2015-02-01/02/03 Dortmund

2015-01-02/03 Dortmund the club, the city

Updated about a week ago

Dortmund.

The key to the puzzle lies in cell 49 in the basement of the Steinwache museum in Dortmund. The building, which housed the headquarters of the Gestapo, is packed with exhibits that illustrate the sickening apparatus of the pinnacle Nazi death machine.

In one display, the Gestapo guards a group of Jews who line Dortmund’s TSC Eintracht football field. Another picture shows the group filing its way past the Gestapo to the train station where they were transported to Theresienstadt.

Today a parking lot occupies that space. But the memories remain.
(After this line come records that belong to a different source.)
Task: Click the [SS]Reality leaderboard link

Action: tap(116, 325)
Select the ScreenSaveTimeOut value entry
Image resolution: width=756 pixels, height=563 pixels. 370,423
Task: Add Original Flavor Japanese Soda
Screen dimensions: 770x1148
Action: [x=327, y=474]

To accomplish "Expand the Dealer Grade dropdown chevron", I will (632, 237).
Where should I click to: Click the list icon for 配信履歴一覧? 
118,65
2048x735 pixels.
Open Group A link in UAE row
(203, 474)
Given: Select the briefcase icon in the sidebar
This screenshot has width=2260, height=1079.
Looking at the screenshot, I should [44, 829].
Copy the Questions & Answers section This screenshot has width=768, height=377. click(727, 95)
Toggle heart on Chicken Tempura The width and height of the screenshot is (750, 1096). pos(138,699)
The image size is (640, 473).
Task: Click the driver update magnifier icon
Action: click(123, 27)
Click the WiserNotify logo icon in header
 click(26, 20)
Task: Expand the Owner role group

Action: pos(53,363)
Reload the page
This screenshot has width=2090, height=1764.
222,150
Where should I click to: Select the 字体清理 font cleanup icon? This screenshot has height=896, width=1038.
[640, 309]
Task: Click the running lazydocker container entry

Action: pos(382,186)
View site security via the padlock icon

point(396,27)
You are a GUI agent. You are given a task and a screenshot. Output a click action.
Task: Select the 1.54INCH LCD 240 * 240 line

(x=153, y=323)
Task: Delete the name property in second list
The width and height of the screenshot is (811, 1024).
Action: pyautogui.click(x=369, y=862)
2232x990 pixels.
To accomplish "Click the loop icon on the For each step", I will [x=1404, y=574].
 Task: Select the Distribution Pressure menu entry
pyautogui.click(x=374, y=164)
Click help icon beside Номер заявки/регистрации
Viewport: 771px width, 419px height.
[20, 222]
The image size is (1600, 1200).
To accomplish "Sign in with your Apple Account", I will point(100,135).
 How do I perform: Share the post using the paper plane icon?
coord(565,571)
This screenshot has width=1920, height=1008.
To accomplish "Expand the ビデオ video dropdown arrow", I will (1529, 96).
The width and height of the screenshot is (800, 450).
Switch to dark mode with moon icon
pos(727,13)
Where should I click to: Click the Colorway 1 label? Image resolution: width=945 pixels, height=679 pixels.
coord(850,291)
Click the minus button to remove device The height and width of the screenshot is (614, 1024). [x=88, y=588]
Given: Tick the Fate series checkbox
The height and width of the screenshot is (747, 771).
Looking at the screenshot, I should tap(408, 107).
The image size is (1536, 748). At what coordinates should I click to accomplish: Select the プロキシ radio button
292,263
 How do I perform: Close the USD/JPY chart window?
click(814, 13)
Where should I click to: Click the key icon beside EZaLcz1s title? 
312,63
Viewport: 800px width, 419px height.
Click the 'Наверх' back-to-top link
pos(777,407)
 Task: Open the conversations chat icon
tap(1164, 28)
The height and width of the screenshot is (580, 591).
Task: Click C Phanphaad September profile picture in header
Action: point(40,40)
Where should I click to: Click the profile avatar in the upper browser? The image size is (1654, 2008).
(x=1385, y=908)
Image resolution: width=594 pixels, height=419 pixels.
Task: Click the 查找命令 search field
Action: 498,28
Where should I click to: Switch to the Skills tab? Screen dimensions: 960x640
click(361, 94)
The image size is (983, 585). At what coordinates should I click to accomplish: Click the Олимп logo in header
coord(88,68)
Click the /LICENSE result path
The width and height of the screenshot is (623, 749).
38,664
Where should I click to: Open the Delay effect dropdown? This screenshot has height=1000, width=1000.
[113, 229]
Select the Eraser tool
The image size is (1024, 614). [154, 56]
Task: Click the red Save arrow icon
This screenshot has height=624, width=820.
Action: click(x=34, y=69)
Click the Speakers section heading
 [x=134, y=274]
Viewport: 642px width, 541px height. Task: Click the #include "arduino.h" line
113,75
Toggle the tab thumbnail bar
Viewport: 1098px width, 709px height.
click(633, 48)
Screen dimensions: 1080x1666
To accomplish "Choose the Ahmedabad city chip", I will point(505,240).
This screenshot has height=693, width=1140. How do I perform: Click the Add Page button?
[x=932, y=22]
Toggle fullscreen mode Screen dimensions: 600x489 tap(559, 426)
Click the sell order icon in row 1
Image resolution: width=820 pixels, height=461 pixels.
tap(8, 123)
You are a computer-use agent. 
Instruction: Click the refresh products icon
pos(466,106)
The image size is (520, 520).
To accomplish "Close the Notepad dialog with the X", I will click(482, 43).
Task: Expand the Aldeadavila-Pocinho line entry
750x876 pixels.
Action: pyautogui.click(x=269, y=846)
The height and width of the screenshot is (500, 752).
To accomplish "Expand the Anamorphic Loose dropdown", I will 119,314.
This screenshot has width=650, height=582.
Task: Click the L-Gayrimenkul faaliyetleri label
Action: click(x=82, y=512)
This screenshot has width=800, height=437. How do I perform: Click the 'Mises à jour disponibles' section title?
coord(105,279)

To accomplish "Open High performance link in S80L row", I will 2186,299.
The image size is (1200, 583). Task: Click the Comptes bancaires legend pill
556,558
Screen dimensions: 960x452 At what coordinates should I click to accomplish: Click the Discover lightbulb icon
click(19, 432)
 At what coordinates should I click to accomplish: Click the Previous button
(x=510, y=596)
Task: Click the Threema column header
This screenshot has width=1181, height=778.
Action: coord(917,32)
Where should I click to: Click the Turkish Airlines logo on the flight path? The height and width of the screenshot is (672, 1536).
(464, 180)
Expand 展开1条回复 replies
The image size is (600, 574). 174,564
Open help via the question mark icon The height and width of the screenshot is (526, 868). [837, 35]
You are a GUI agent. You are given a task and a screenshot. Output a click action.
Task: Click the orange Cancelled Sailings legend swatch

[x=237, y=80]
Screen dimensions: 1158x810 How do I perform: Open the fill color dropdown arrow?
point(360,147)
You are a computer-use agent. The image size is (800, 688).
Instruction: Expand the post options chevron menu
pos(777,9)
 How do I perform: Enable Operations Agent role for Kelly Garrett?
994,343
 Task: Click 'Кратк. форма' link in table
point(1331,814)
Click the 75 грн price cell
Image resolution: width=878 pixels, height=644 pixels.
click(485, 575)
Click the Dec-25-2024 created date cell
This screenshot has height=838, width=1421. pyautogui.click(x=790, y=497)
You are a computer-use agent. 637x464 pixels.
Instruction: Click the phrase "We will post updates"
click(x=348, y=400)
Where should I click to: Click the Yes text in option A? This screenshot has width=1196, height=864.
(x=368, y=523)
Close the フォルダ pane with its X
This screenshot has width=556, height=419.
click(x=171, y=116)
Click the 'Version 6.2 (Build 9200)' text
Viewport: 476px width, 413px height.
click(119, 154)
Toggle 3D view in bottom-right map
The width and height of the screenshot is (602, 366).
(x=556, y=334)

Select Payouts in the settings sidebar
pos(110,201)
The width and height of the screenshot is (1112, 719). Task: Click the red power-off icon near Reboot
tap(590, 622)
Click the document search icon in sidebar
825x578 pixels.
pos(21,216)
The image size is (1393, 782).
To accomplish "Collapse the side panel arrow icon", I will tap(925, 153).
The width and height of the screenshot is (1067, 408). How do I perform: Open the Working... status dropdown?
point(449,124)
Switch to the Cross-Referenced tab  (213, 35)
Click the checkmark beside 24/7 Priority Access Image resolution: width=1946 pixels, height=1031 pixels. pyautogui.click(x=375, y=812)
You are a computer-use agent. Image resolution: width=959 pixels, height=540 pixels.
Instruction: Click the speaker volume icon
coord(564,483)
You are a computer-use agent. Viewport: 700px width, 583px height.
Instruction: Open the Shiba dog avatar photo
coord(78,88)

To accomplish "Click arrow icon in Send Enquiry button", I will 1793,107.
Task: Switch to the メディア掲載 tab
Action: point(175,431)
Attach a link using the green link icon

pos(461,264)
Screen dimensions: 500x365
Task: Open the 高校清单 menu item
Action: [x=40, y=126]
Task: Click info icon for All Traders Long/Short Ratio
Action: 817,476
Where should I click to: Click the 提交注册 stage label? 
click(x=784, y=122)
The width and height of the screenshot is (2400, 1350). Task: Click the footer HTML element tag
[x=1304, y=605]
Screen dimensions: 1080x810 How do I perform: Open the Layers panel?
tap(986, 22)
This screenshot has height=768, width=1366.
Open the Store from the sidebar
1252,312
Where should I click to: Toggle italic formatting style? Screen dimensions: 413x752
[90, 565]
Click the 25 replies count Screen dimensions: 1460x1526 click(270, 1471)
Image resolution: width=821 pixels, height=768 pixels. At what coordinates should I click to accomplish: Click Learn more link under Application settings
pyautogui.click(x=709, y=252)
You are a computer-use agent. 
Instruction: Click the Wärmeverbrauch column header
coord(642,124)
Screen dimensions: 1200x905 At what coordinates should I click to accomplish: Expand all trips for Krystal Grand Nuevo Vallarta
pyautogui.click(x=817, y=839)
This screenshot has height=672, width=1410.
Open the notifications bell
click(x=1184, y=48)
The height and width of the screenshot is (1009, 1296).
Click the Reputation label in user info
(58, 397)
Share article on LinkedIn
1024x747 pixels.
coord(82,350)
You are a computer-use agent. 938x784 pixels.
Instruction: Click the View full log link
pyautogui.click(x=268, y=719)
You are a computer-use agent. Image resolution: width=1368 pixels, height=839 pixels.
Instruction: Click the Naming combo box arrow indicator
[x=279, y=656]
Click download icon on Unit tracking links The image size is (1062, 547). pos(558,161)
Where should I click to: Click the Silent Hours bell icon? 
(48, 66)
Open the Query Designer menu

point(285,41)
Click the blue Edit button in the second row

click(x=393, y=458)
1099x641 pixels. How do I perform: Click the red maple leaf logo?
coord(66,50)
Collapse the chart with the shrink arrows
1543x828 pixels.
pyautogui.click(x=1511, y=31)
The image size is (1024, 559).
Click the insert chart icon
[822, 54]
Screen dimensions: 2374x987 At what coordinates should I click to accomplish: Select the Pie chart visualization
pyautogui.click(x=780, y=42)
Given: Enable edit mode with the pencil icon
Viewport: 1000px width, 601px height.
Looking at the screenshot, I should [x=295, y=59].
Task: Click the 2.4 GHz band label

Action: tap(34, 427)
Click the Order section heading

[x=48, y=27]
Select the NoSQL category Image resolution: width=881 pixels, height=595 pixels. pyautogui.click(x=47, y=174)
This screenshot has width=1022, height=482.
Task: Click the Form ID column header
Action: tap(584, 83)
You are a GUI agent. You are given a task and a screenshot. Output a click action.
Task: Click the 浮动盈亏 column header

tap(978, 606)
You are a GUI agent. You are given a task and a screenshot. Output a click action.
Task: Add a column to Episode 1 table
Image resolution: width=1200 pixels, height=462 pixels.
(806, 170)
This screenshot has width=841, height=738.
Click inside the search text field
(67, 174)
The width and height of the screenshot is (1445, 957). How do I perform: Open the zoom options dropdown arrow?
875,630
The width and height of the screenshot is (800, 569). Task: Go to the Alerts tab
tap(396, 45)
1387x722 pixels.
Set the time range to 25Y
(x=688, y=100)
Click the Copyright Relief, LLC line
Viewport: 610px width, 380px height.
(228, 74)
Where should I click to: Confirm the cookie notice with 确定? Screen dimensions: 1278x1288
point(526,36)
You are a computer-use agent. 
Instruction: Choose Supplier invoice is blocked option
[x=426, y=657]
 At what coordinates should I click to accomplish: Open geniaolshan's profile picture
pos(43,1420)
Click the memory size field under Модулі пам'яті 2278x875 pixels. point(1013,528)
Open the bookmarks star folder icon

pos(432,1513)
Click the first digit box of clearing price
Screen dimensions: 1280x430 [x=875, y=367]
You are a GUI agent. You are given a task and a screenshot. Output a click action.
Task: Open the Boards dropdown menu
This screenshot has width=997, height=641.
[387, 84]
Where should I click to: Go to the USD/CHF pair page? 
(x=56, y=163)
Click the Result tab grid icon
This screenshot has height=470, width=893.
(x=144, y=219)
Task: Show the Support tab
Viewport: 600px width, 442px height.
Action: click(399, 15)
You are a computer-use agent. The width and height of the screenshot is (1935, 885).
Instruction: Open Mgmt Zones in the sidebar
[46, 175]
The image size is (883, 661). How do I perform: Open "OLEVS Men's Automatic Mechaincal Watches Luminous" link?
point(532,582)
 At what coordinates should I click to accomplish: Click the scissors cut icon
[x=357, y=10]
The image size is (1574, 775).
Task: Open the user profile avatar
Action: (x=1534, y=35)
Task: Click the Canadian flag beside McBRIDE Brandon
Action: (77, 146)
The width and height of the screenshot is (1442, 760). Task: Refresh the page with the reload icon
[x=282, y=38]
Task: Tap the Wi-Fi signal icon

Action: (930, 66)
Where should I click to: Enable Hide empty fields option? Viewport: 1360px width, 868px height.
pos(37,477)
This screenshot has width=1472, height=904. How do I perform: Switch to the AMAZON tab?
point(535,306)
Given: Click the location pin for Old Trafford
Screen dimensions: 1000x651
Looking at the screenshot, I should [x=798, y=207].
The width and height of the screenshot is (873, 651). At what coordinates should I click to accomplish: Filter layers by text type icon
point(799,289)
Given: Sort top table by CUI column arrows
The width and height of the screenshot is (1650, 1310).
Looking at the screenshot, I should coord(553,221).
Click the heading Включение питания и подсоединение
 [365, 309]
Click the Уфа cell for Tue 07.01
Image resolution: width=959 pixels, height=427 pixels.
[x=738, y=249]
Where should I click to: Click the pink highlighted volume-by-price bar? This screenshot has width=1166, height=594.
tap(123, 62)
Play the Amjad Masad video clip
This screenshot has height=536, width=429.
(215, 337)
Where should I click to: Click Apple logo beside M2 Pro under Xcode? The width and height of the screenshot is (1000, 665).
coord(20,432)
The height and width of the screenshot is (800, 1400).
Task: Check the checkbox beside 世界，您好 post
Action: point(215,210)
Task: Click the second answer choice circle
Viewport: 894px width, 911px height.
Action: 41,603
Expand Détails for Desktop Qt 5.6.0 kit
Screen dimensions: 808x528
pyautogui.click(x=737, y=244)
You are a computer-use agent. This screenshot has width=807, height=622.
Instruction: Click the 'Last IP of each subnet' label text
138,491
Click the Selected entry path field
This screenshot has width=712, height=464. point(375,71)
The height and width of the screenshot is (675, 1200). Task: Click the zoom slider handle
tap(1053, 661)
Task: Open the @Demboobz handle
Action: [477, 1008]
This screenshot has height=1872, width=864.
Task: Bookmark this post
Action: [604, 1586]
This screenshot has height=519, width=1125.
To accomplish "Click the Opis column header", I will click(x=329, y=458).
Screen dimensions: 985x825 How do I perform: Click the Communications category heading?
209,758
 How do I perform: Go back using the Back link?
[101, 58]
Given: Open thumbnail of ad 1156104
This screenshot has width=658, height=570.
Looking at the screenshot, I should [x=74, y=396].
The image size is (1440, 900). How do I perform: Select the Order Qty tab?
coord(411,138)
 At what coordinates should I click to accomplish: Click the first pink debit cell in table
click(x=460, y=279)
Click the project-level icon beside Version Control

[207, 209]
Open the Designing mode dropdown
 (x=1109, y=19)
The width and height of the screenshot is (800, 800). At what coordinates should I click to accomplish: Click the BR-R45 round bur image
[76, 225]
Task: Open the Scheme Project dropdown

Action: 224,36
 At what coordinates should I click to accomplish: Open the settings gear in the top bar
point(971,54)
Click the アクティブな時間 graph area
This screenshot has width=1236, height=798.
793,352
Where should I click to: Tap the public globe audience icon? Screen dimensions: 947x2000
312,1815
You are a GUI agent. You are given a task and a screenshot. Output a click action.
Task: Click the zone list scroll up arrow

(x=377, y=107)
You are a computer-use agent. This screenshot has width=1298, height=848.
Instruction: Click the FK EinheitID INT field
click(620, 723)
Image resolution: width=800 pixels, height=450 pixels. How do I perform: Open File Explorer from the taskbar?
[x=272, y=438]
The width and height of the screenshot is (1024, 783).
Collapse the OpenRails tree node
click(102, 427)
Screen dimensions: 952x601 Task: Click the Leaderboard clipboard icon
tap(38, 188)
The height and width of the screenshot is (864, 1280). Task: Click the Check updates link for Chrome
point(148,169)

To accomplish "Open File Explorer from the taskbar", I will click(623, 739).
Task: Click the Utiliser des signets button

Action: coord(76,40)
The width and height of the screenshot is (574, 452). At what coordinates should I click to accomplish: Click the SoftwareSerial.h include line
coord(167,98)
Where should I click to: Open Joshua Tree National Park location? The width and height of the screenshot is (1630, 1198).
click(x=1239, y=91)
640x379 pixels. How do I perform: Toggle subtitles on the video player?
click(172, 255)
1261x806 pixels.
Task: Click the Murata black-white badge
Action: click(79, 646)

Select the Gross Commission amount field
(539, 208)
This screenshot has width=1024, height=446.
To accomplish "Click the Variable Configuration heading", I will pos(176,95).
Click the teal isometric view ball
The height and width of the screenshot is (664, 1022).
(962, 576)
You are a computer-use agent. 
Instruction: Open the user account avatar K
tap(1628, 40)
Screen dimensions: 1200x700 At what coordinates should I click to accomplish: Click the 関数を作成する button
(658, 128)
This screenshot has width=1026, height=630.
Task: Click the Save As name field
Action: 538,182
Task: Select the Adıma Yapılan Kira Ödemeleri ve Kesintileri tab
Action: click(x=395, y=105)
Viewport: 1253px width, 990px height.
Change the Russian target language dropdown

Daniel Lorcher, BVB’s liaison officer with the fans shows us the memorials that mark this march. This is where he starts the journey to the Polish concentration camps. 500 friends and fans dedicated to fight anti-Semitism. They are not Jewish and they have no connection to Israel.

Club President Reinhard Rauball explains why the club take this responsibility so seriously. ‘ Borussia Dortmund have around 10 million followers and an average of 80 000 people a game. This means we have to do something for people who are not so informed about things in former times. Especially the very young ones. The people in the Holocaust are getting older and older and it is absolutely necessary that we make appointments between them and elder people who have the experiences.’

Rauball leads by example. He sits with us in the front row at the screening of Liga Terezin at the Borusseum, the club’s museum. This is the 3rd Holocaust related activity the club has organized this quarter.

The key activity in the club takes place in April when a memorial run is held to commemorate the death of Heinrich Czerkus, the Borussia Dortmund ‘Ground Keeper’.

Czerkus stands proudly in a white suit in a row of pictures on the outer wall of the last cell in the basement of the Steinwache. A group of Dortmund citizens rounded up and put to death by the Gestapo one day before the Americans entered the city.

In a message to the fans before the last game Rauball reiterated that this can never happen again:

‘Many people are in the situation where they say I don’t know it, even the teachers didn’t tell me, my parents didn’t tell me and its so long ago, 70 years ago. So its important that we have a place where we get facts and can discuss about what happened. The story till the end of the war, nobody knows it and people don’t believe that it is true. That is what we have to work at.’